Promising Results Published on a New ALS Drug Discovered with NYSCF Support
NewsEzogabine (an epilepsy drug), has successfully reduced a hallmark of ALS in 65 patients participating in a phase 2 clinical trial, according to a recent report in JAMA Neurology. The drug was initially discovered using a NYSCF-funded stem cell model, and this is the first ALS clinical trial to test a finding made possible through stem cells.
The work is the result of a collaboration between Brian Wainger, MD, PhD (a NYSCF – Robertson Stem Cell Investigator, Assistant Professor of Neurology and Anesthesiology at Harvard Medical School, and a physician at Massachusetts General Hospital) and NYSCF Senior Scientific Advisor Kevin Eggan, PhD (Group Vice President and Head of Research and Early Development at BioMarin Pharmaceutical and a Professor at Harvard University, Director of Stem Cell Biology for the Stanley Center for Psychiatric Research at the Broad Institute, and an Institute Member of the Broad Institute of MIT and Harvard).
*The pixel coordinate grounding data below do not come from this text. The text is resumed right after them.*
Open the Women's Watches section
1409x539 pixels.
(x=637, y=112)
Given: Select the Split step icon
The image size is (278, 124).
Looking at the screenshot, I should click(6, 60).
A few years ago, with induced pluripotent stem cell (iPSC) models of ALS, Dr. Eggan discovered that in the disease, motor neurons (the cells that tell our muscles to move) tended to show a lot of electrical activity, causing them to essentially die of exhaustion. Dr. Wainger, a colleague of Dr. Eggan’s, happened to know of a drug called ezogabine (or retigabine) that addresses this very same problem in a different disease: epilepsy.
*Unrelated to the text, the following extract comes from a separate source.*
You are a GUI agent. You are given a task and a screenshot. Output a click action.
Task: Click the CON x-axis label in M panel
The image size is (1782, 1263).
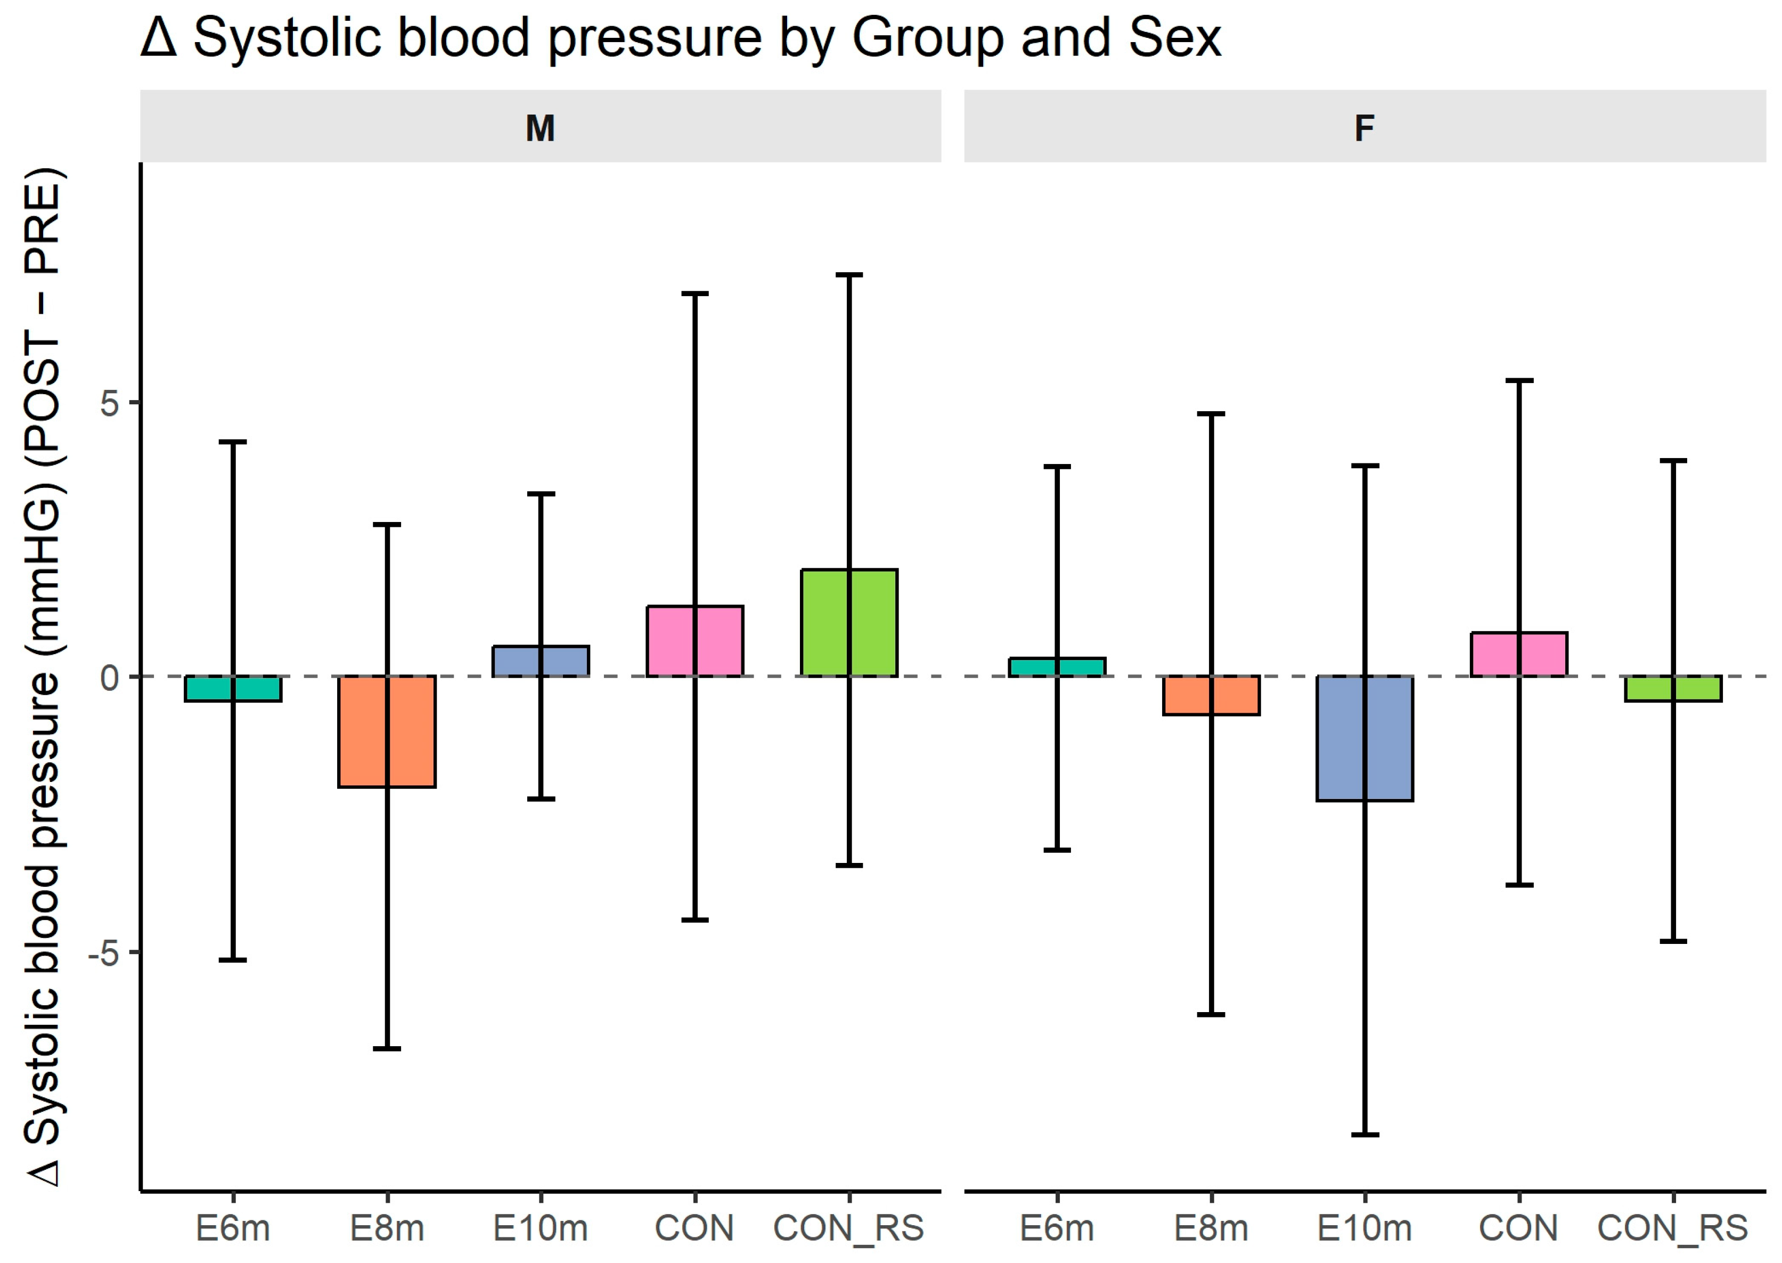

Stem cell models of ALS showed that ezogabine could effectively quell overactive motor neurons in a dish, and the team soon embarked on a clinical trial to test the drug in patients. Because the drug was already FDA approved, it was able to bypass the mouse studies that typically precede clinical trials and instead move quickly to patient use.
The results of the trial, which recently concluded Phase 2, indicate that ezogabine is effective and has reduced motor neuron excitability in 65 ALS patients. The team next plans to see whether longer treatment can sustain the drug’s benefits and perhaps slow disease progression.